Radio
Airplay 101 - Payola (part 4 of 5), Comparison
to Ads, PR, Merch, and Promotion.
I need to point out some areas where indie bands get confused with regards to giving things to stations. It's remarkable how many bands think that giving advertising or CDs to a station is illegal. What actually is illegal is when you are playing at a club, and you pay the sound guy to get you set up first. That's more illegal that anything a label does for a station.
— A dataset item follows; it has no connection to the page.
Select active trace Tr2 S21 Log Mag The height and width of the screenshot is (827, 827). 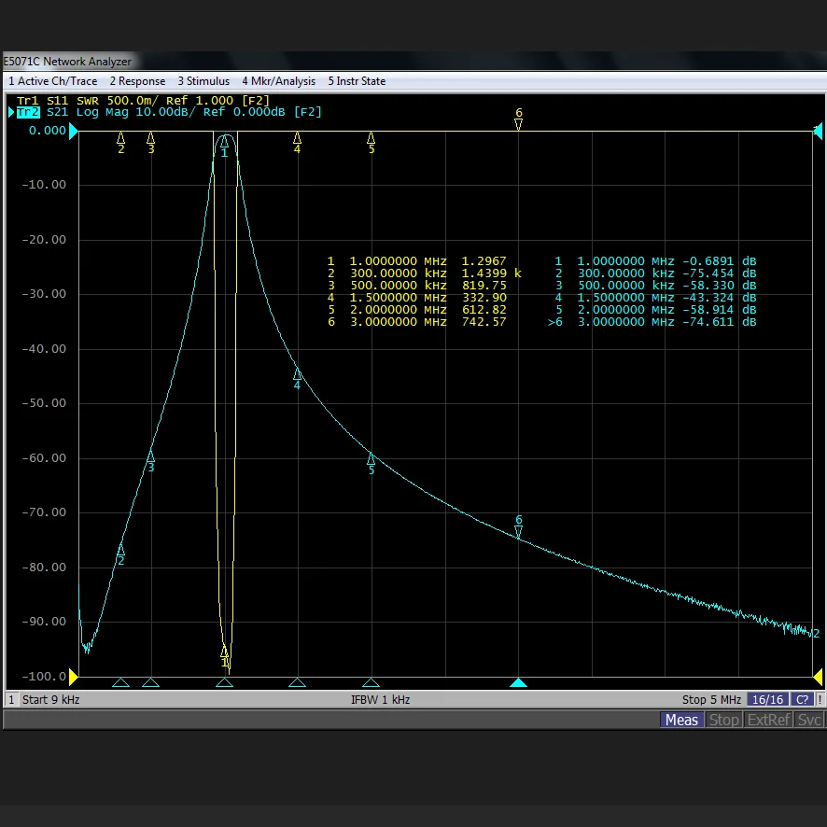pos(168,112)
ADS: Advertising a CD is legal because (1) the result of it (the commercial) is broadcast, not kept secret, and (2) the money is paid to the station (not an individual), meaning that the sales documents are available for public inspection. Even if you buy a non-broadcast remote (where the station makes an appearance at a retail store, but does not broadcast it), the result is still shown to the public. When you advertise on a station, you "own" the 30 or 60 second commercial, and you can "push" whatever you like within it, including your CD. As long as the commercial is not mistaken for regular programming, you are fine, and it is not payola (even though it promotes your music, and even though you are paying money to the station.)
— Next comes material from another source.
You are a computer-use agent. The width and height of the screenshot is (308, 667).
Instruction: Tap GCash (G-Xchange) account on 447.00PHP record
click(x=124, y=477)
MERCH: When you give a box of CDs (or shirts, caps, or posters) to a station, just because the CDs have value to you, does not mean it is like giving cash to the station. If the station gives them away on-air, then the CDs become part of the programming (like a refrigerator given away on a game show) and thus it is legal for you to do this... even if it does benefit you. If the station does not give the CDs away on-air, but gives them away at a live-remote instead, then that is fine too. Non-commercial stations can even sell them to the public, if they use the money for station operations. About the only bad thing that can happen is when a person at a station sells your stuff on the street, and pockets the money. Other than that, you can even give cash to a commercial station, if they use it for on-air giveaway (it becomes part of their programming.)
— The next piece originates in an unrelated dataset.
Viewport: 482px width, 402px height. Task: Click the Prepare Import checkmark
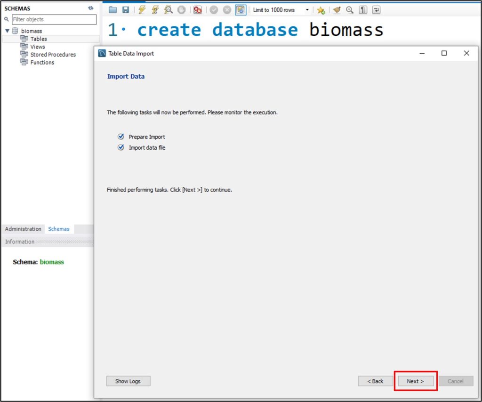point(121,137)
PR: Buying a ad for your release in a newspaper/magazine is legal; paying a writer to write about your release, and not making this fact known to the paper, may or may not be legal (newspapers and magazines are not governed by the FCC), but it's close enough to being "illegal" that we'll just say... it might be. Giving the writer a box of 30 CDs might be questionable, unless he/she is going to do a giveaway in the paper.
RETAIL: Buying shelf space for your release if perfectly legal; it's standard contracted-activity with major retail chains, and it's what every major label does with their priority releases. Interestingly, this fact is NOT made known to the public... the public thinks certain releases are "out front" because they are "better". If radio worked this way, you really would have a right to scream. But it's not just music retail that does this... every Ralph's, Delchamps, HMV, Publix and Albertsons grocery store in the country works this way... everything that is "out front" is paid for. And they have NO requirement to tell you this like radio does. So don't get mad at radio.
INDIE PROMOTION: Lately, because of info available on the web, most people have been hearing about "indie deals" for the first time, and they hate the thought of it. Indie deals have been around for over 20 years, and were behind probably most of the material you grew up with on the radio. Indie deals are perfectly legal, and are a separate situation from the real meaning of "payola". You might even refer to the 10-year Disney-McDonalds agreement as an "indie deal."
While a few folks (indie promoters, bankers, doctors, mailmen) do pay people off illegally to get what they want, most do not. But paying people off illegally is separate from a legally-structured indie deal (just like illegally paying a retail person to put your CD upfront is separate from the legally-structured retail POP deals that all store do.)
That said, I'll leave details of indie-deals for a more advanced article, and for now just say (like I said in my Clear Channel article) that you are putting energy in the wrong place by thinking that it's the "bad" people at the labels and radio companies that are holding your indie release back with their "deals."
Conclusion: Paying stations is not a tool for a small indie to get airplay.